Your assignment: When you find the word "will" in a line of the entries, please copy the whole line.

BEGIN Available data

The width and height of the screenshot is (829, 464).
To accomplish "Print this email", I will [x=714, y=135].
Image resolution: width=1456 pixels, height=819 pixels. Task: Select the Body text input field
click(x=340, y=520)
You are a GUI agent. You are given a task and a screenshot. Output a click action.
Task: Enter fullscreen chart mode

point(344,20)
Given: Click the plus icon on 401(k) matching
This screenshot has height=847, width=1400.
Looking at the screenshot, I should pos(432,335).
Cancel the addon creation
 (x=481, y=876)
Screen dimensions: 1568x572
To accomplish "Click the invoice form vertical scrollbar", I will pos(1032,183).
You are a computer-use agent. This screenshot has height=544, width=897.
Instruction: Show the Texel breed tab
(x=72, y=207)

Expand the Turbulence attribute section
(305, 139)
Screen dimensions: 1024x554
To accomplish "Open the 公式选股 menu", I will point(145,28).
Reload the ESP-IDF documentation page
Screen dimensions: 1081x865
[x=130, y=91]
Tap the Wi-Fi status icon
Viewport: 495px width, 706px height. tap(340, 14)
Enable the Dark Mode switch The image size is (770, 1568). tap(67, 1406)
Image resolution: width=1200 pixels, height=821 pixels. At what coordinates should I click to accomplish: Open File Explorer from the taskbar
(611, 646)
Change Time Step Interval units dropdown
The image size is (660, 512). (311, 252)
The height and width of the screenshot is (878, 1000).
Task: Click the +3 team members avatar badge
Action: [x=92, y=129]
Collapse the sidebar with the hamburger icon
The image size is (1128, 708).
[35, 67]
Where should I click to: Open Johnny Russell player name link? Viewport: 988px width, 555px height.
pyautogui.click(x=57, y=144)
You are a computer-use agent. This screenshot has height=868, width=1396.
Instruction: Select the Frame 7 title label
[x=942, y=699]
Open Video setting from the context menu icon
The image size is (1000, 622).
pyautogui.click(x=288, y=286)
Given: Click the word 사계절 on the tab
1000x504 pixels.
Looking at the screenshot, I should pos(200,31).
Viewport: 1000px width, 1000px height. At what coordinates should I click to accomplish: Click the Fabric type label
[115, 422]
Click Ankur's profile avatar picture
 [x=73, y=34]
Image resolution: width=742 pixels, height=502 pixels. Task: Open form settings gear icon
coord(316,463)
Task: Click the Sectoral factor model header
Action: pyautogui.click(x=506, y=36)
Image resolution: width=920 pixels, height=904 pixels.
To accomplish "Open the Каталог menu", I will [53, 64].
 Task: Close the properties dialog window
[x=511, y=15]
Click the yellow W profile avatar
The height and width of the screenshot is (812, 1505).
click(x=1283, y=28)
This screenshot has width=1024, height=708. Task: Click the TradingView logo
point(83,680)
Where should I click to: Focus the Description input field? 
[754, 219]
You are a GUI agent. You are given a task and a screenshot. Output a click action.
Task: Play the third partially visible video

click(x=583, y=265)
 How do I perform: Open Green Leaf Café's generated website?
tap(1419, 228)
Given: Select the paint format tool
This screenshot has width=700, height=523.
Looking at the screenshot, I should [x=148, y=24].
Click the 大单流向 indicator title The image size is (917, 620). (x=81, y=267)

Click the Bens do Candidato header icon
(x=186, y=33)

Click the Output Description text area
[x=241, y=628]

END Available data

Result for this task:
To accomplish "Print this email", I will [x=714, y=135].
To accomplish "Click the invoice form vertical scrollbar", I will pos(1032,183).
To accomplish "Open the 公式选股 menu", I will point(145,28).
To accomplish "Open the Каталог menu", I will [53, 64].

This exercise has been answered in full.